Copy out the data word for word, beginning with the line that contains "The image size is (1039, 507)." and continuing through the line that contains "The width and height of the screenshot is (600, 375).". Include nothing else.

=== SUPPLIED MATERIAL ===

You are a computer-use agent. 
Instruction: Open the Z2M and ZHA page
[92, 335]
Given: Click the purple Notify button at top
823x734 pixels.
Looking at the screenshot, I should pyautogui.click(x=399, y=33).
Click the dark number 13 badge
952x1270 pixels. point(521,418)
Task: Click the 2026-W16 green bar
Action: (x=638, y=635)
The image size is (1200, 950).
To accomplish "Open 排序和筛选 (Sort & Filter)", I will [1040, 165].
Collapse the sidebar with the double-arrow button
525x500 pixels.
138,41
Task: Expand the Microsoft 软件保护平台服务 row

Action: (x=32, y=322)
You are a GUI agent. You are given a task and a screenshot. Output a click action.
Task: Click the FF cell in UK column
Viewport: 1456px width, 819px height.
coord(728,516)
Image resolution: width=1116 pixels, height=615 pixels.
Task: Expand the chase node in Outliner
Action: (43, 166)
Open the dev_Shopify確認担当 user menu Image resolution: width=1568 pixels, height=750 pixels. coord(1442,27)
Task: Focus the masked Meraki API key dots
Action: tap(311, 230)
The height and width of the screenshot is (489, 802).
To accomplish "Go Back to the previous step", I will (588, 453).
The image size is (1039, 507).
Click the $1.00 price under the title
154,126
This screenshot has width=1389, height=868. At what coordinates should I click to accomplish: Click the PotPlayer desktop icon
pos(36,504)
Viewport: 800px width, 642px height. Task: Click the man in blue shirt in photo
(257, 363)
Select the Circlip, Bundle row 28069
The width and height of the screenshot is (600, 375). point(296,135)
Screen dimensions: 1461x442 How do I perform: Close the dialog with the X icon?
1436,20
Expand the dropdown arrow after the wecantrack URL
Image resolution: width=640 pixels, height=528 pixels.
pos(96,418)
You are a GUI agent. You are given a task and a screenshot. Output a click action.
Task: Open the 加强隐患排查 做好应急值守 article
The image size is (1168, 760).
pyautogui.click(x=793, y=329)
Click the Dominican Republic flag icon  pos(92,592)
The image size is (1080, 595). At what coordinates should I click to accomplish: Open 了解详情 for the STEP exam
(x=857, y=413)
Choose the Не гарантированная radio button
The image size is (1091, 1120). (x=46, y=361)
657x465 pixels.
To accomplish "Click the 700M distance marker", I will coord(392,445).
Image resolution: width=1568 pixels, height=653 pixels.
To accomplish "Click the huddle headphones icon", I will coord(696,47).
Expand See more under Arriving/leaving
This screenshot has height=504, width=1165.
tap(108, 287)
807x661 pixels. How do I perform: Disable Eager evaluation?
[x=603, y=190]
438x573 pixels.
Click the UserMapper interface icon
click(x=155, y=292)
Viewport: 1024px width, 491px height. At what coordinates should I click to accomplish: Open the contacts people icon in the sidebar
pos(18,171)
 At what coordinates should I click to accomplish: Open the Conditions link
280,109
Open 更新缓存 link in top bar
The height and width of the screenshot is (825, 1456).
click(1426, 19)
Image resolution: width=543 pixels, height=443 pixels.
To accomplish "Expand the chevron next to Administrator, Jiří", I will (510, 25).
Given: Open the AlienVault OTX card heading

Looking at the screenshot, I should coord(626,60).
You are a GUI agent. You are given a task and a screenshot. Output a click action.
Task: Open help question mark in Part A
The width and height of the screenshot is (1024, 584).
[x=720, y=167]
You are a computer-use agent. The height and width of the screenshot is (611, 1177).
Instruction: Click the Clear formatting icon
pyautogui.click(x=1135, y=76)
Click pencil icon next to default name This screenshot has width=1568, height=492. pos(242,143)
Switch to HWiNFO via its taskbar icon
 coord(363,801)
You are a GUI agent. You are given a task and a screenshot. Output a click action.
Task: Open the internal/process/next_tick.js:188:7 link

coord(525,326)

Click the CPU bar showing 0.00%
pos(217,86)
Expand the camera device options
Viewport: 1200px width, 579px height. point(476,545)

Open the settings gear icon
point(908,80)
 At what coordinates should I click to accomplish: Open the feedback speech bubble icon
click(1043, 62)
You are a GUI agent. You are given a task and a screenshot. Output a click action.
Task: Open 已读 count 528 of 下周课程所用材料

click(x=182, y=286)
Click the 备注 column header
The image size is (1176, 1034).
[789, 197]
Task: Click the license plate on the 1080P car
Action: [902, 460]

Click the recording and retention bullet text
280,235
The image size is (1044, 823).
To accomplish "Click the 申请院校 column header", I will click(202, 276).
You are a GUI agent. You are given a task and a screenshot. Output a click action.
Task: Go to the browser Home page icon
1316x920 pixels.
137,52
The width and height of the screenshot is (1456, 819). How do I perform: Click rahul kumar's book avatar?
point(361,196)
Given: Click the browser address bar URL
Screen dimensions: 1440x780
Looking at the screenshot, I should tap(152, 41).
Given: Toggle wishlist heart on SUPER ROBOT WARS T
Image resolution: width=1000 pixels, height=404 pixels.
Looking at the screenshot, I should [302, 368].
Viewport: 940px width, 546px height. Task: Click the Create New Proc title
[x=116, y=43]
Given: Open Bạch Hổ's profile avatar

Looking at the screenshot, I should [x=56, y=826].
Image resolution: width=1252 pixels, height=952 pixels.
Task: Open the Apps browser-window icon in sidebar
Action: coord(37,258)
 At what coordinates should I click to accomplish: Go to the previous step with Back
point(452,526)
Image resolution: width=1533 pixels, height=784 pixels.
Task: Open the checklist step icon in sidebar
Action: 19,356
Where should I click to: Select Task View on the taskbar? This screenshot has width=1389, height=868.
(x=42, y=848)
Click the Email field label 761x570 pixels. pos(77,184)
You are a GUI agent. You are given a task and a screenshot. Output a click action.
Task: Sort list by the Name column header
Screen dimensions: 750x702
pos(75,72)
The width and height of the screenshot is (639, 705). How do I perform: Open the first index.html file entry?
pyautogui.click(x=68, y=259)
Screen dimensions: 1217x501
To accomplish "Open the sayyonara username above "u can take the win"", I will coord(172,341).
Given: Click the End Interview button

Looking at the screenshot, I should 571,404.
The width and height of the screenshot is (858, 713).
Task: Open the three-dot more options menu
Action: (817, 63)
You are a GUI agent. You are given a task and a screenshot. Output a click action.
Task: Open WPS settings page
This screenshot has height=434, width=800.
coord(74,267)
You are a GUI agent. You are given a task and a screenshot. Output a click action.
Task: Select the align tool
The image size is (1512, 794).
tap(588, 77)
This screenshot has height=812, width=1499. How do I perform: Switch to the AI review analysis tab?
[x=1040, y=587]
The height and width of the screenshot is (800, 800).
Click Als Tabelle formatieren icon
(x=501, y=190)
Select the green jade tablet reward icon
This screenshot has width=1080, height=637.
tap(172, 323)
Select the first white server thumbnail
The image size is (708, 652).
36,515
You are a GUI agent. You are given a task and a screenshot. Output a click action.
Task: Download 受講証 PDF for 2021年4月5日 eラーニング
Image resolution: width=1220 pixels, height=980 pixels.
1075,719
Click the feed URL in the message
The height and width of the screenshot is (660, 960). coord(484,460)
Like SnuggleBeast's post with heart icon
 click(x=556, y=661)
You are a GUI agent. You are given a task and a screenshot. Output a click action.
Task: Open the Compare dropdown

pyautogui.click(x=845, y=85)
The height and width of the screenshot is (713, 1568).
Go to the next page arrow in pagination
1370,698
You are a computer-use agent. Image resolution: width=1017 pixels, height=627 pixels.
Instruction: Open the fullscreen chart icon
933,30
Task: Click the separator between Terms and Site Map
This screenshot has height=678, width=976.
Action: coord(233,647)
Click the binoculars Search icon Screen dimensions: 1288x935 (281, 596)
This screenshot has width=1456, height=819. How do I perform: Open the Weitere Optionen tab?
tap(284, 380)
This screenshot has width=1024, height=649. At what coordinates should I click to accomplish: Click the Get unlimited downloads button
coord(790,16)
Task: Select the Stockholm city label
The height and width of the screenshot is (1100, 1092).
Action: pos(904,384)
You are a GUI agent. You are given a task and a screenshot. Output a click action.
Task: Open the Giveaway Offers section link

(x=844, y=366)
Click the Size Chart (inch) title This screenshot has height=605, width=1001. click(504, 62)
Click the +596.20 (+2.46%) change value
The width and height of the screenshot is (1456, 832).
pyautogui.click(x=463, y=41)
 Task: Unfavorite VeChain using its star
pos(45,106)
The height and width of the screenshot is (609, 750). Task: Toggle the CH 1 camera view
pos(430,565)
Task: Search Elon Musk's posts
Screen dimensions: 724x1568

===

* COMPLETE OUTPUT *
The image size is (1039, 507).
Click the $1.00 price under the title
154,126
This screenshot has width=1389, height=868. At what coordinates should I click to accomplish: Click the PotPlayer desktop icon
pos(36,504)
Viewport: 800px width, 642px height. Task: Click the man in blue shirt in photo
(257, 363)
Select the Circlip, Bundle row 28069
The width and height of the screenshot is (600, 375). point(296,135)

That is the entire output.